GameRank - An R package for Feature Selection

The GameRank package is an R package that implements functions for variable and feature selection to create predictive models. This includes a number of feature selection algorithms, mostly combinatorial search strategies, which are:

  • Forward selection,
  • Backward selection,
  • Bidirectional search, and
  • Plus-L, Minus-R search together with
  • Random search, which draws random combinations across the feature space, and
  • GameRank a novel feature selection algorithm, that employs a maximum likelihood ranking model to learn the optimal ranking of features. The following figure illustrates the algorithm: The GameRank Algorithm

In addition, it provides methods for feature construction, that is

  • functions to screen variable properties,
  • evaluate simple variable transformations,
  • Box-Cox transformations for regression and binomial models, as well as
  • methods for the detection of features with multi-modal distributions.

GameRank allows for direct optimization of measures related to calibration and discrimination of models.
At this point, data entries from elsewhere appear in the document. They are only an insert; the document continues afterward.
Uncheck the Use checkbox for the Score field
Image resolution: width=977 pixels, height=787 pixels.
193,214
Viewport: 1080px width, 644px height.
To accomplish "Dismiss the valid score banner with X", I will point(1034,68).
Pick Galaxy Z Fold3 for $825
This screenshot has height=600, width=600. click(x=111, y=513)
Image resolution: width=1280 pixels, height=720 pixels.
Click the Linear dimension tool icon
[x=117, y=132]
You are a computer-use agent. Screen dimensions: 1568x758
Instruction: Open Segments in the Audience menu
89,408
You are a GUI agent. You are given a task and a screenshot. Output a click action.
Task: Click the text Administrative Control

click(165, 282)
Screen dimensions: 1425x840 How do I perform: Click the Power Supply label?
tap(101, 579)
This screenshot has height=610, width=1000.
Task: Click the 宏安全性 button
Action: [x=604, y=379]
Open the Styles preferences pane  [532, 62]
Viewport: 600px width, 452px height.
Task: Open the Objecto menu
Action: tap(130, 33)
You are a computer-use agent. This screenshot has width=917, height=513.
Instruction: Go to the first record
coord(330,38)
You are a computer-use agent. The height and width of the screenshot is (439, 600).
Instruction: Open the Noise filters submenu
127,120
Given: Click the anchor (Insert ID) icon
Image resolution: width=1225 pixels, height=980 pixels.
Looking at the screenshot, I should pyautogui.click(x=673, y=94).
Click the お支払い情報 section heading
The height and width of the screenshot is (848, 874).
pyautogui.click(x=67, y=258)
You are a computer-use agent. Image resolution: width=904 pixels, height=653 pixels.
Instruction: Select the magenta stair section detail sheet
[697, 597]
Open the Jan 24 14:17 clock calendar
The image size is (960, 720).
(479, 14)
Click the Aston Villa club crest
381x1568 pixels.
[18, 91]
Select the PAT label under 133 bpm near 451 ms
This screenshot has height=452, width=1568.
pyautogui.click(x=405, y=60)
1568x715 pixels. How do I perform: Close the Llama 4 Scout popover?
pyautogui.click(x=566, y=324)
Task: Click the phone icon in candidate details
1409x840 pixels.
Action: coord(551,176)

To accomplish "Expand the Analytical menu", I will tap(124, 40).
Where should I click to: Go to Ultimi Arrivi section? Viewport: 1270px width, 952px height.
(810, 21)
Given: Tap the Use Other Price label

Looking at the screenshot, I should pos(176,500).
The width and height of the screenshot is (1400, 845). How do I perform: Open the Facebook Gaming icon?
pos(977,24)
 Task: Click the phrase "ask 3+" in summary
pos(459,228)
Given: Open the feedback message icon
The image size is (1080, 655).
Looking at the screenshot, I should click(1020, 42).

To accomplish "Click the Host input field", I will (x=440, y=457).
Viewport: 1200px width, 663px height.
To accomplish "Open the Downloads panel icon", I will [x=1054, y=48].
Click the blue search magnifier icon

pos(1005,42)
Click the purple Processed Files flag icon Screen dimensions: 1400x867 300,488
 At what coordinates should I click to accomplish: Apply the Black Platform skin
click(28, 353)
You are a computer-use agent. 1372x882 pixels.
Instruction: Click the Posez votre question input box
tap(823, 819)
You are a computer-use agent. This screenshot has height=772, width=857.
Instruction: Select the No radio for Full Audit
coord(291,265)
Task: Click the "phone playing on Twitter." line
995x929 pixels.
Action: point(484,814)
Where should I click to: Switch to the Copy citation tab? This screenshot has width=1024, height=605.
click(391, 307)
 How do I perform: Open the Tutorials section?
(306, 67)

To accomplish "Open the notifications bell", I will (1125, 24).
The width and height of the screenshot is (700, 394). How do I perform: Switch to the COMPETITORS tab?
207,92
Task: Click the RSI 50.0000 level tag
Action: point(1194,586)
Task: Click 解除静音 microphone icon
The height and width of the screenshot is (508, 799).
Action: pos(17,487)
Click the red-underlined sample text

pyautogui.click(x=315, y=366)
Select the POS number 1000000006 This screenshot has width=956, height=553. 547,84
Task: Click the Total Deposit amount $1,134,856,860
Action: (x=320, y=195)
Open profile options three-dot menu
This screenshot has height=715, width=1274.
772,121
This approach uses a training:validation:test split-set approach. However, for small sample selection projects, functions for bias-corrections via cross-validation or bootstrapping are included.

Parts of this code have been used to craft a model for chemo-tolerability prediction. [https://ascopubs.org/doi/full/10.1200/CCI.21.00121]

The package can be installed directly from GitHub via

devtools::install_github("Genentech/GameRank")

Here are some few lines of example code to use the package to screen features:

library( dplyr )
library( ggplot2 )
vck <- check_variables( toy_data, response_var, list_variables )
vck %>% 
   ggplot(aes(x=entropy, y=mutual_information) ) +
   geom_point()

and do a forward selection:

sel <- forward( toy_data, response_var, list_variables 
                 fn_train_binomial,  # Train a logistic regression model
                 fn_eval_binomial_auroc,  # Evaluate the Area under ROC curve
                 m=4L,   # Search for combination of 4 features
                 splits=2L, # Evaluate on 2 parallel split sets
                 maximize=TRUE # Maximize the Area under ROC curve
                 )
sel$variable_selections

Have fun!